Mailbag: The Postprandial Debate – Supplements From Sea
Mailbag: Supplements From Sea
Q: I think we have a few too many ‘nutrition experts’ in the family! Last time we got together we had seafood, and afterward the Big Debate was about which is best; fish oil, salmon oil, krill oil, or cod liver oil. I couldn’t keep up with all the crosstalk about mercury and omegas, and all the technical details. Could you straighten me out on which is best, or at least give me something that will settle this so they can argue about something else next time?
A: Those four supplements have a lot in common but there are distinct differences too; there really is no ‘best’ one without knowing what criteria the questioner has in mind.
All four of those supply important nutrients called essential fatty acids, in particular omega-3 EFAs known as DHA and EPA which are sorely lacking in most diets (although your seafood dinner may have provided some). As a ballpark figure, most people should be trying to obtain a daily minimum of 1 gram (1000 mg) of EPA and DHA in combination. There’s practically no way to do that without supplements so, unless you’re an Eskimo on a blubber and seal meat diet, the question then becomes which is the best supplement to use for omega-3s.
Cod liver oil
Cod liver oil may be produced from cod or other commercially harvested groundfish. Cod liver oil provides the lowest concentration of EPA and DHA of these four marine oils, but also provides vitamins A and D, which the others do not. Those are important and useful nutrients too, but they can easily be taken in excess of the body’s requirements, with negative implications for health. So, you don’t want to use cod
liver oil as your primary supplement source of omega-3s because you’ll likely be consuming too much vitamin A and D by doing so. That doesn’t make cod liver oil any better or worse in our view, it’s just got a different nutritional profile. In fact, it’s a great idea to take fish oil along with some cod liver oil. Cod liver oil softgels are very small and easy to take besides being extremely affordable.

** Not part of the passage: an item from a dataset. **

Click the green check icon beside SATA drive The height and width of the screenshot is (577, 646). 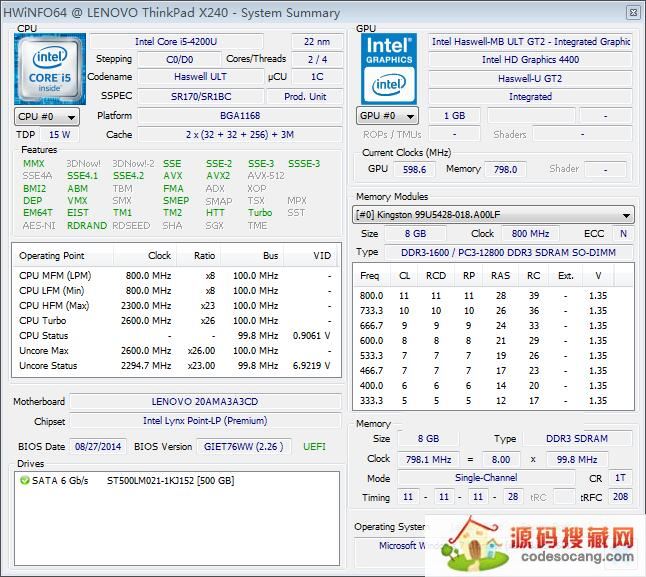24,481
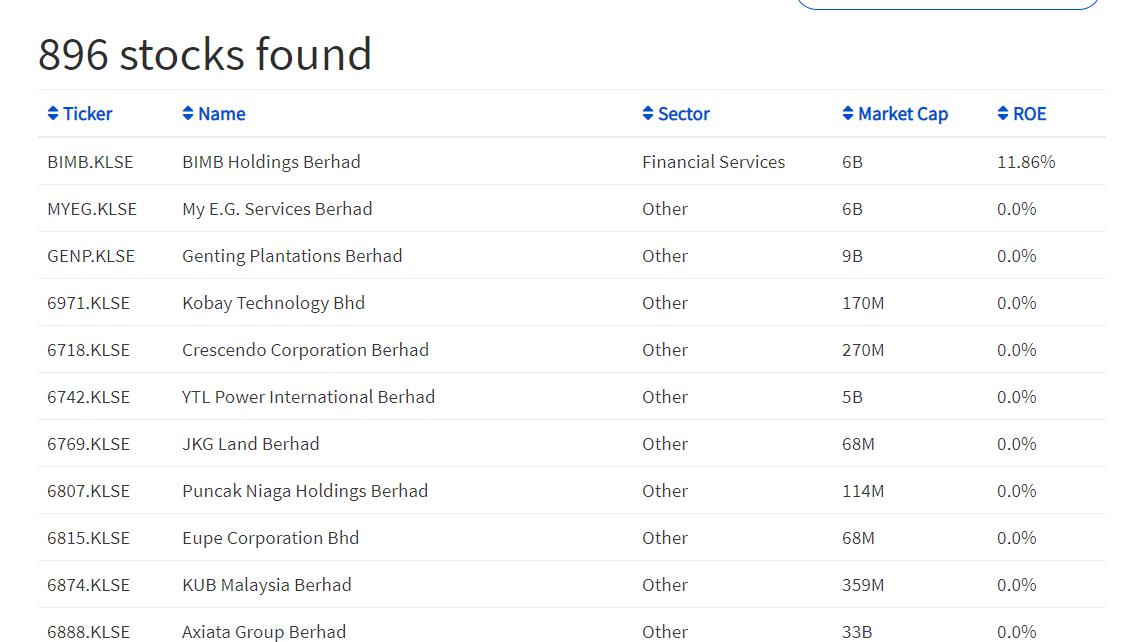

Fish oil is now available in a range of concentrations making it easily the most straightforward and cost-effective way to get extra omega-3s and cover this all-important nutritional base. But don’t confuse ‘fish oil’ with fish liver oil. Most ‘fish
oil’ is actually fish body oil produced from oily fish species, most commonly some combination of sardine, anchovy, menhaden, and mackerel, but also from salmon.
Virtually all the fish oils on the US market have been purified (through molecular distillation and other means) then tested to ensure that heavy metals and other contaminants are either entirely absent or below permissible limits. There are actually far more contaminants in a serving of seafood than a brand-name fish oil softgel. Still, it’s a good policy to stick with well-known brands from companies that specialize in nutritional supplements, not drugstore or supermarket brands.

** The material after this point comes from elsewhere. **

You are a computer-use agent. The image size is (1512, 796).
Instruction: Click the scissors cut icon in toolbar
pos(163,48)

Salmon oil is simply an alternative to fish body oils as an omega-3 supplement. It doesn’t have any nutritional advantages over fish oil or provide any vitamin A or D as cod liver oil does. It’s fine as a fish oil alternative if someone prefers it for any reason, but salmon oil is more expensive on a cost-per-gram basis with respect to the EPA and DHA, so it’s not a popular choice.

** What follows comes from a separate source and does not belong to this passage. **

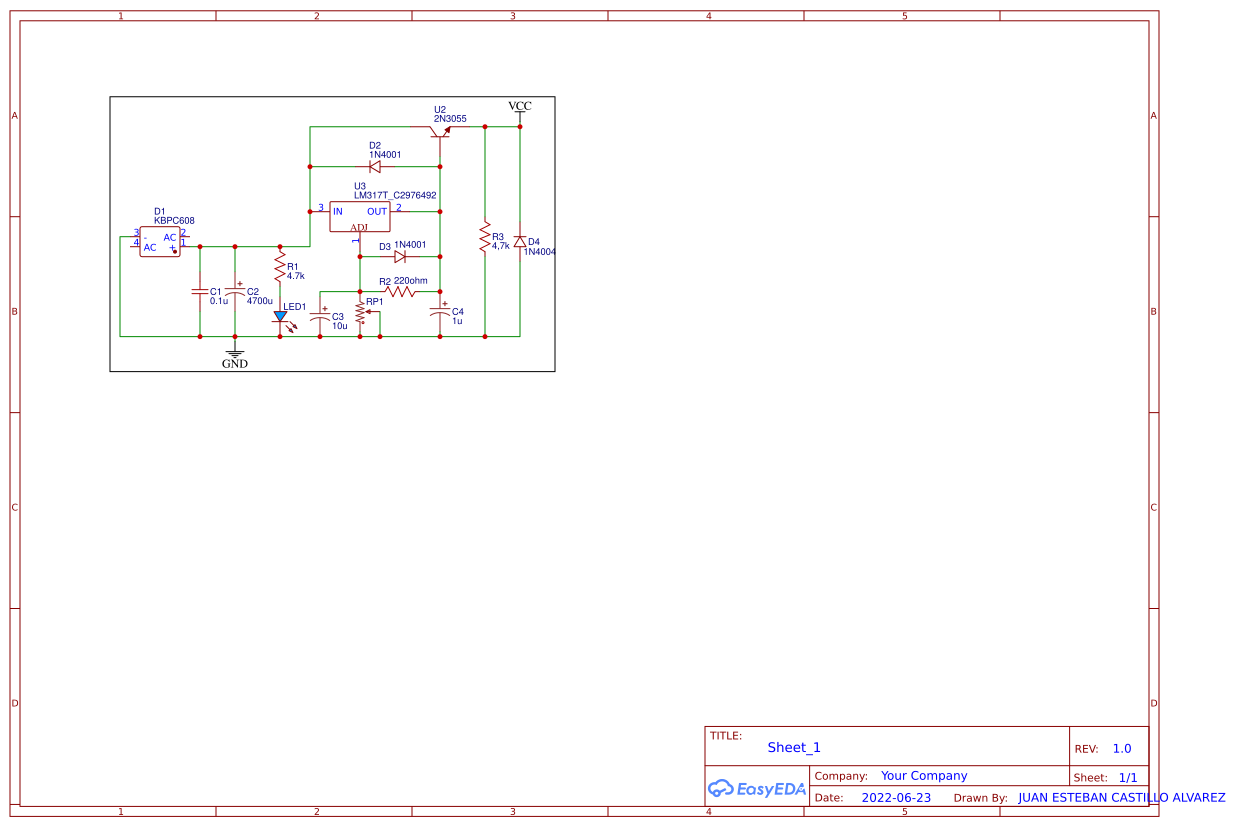Click resistor R1 valued 4.7k
The image size is (1243, 827).
point(280,270)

Krill oil, made from the small shrimp-like crustaceans, provides small amounts of DHA and EPA on a more expensive basis than fish oil. But it also provides some
vitamin A as well as astaxanthin, which is an extremely potent and valuable antioxidant in it’s own right. In this respect, krill oil is like cod liver oil, something that could be used along with, but not in place of , fish oil.